Hence only high-risk appetite traders should attempt to catch a bottom. The share price of One 97 Communications Ltd (NS:) (PayTm) has been tumbling for the last few sessions. The company’s market capitalization has also been reduced to INR 29,367 crores, tumbling below the INR 30,000 mark for the first time since its listing. Looking at the intensity with which the stock tanked to a new all-time low, there’s no doubt that trying to catch a bottom in this counter is not an easy task.
Image Description: Daily chart of PayTm
Image Source: Investing.com
But, the same selling spree that is going on is the very reason that makes it one of the best candidates for a mean reversion trade. It is a type of trading wherein traders try to bet in the opposite direction of the broader trend after the stock deviates significantly from its estimated mean price. In simple words, it is the same thing when traders buy the oversold stock and sell the overbought one.
Yesterday, the RSI (daily, 14) indicated a reading of around 14.3 which is the lowest since the listing. This denotes an extremely oversold status of PayTm shares and therefore estimating a counter-trend rally from here would not be a bad idea. Today, the stock surged over 6% to INR 467.6, by 11:55 AM IST, which is the highest one-day gain (in %) since August 2022. This is probably the first sign that investors are getting lured looking at these never-before-seen prices.

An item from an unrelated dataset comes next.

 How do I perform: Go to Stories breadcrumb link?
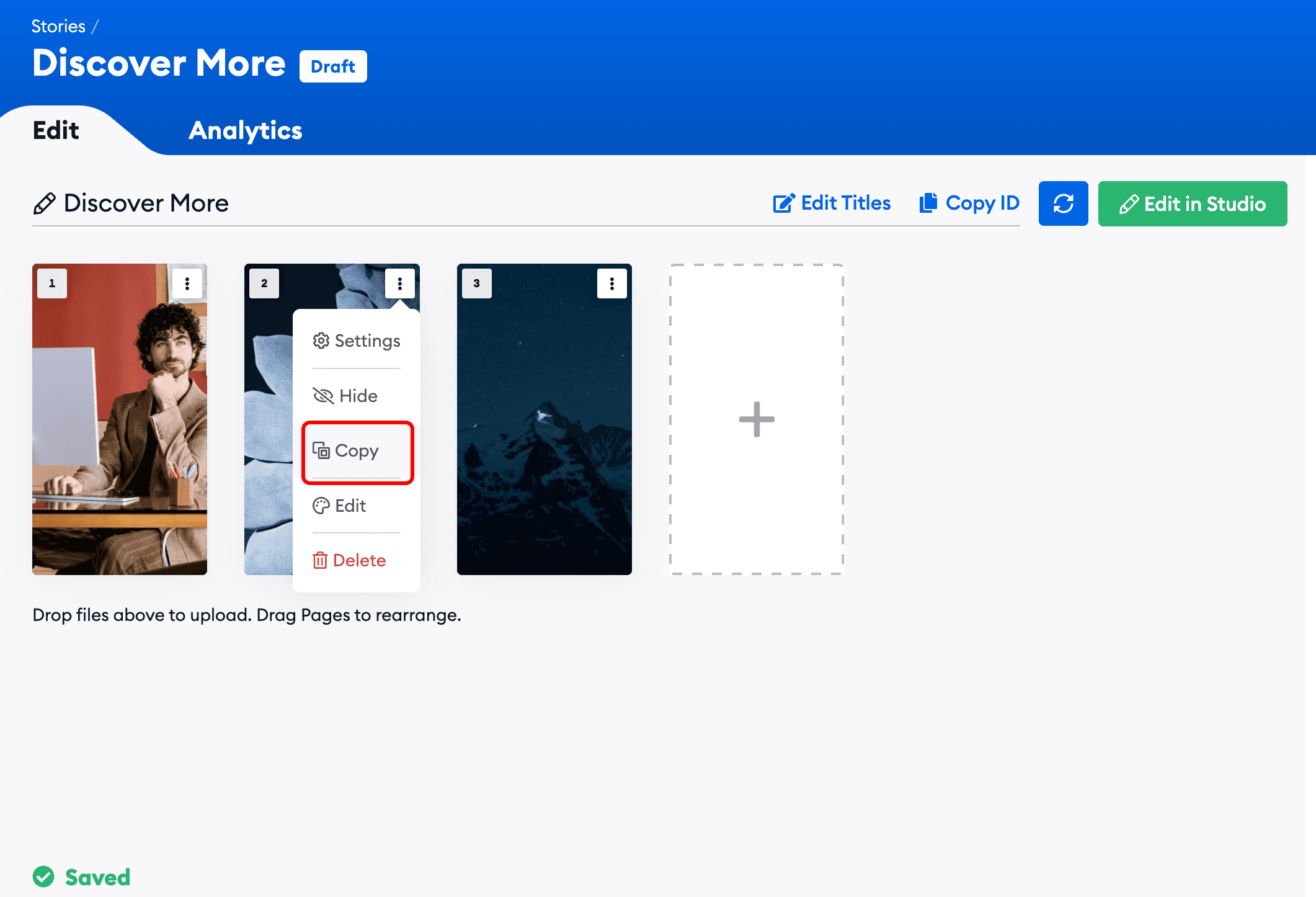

Another thing, the stock also crossed its previous day’s high of INR 467, the first time after 14 November 2022. There’s no question that the stock is still in a very strong downtrend, however, the signs of a counter-trend move are materializing on the chart. If the stock is to reverse from here, a rally till INR 527 – INR 530 could be a piece of cake. These rates could come on the screen in the next few sessions. The worst that could happen is that the stock might fall again to make new lows, but the beauty of mean reversion is that the exit levels in case of a loss are quite near as compared to the profit levels. So, the risk-to-reward ratio becomes quite favorable in these setups.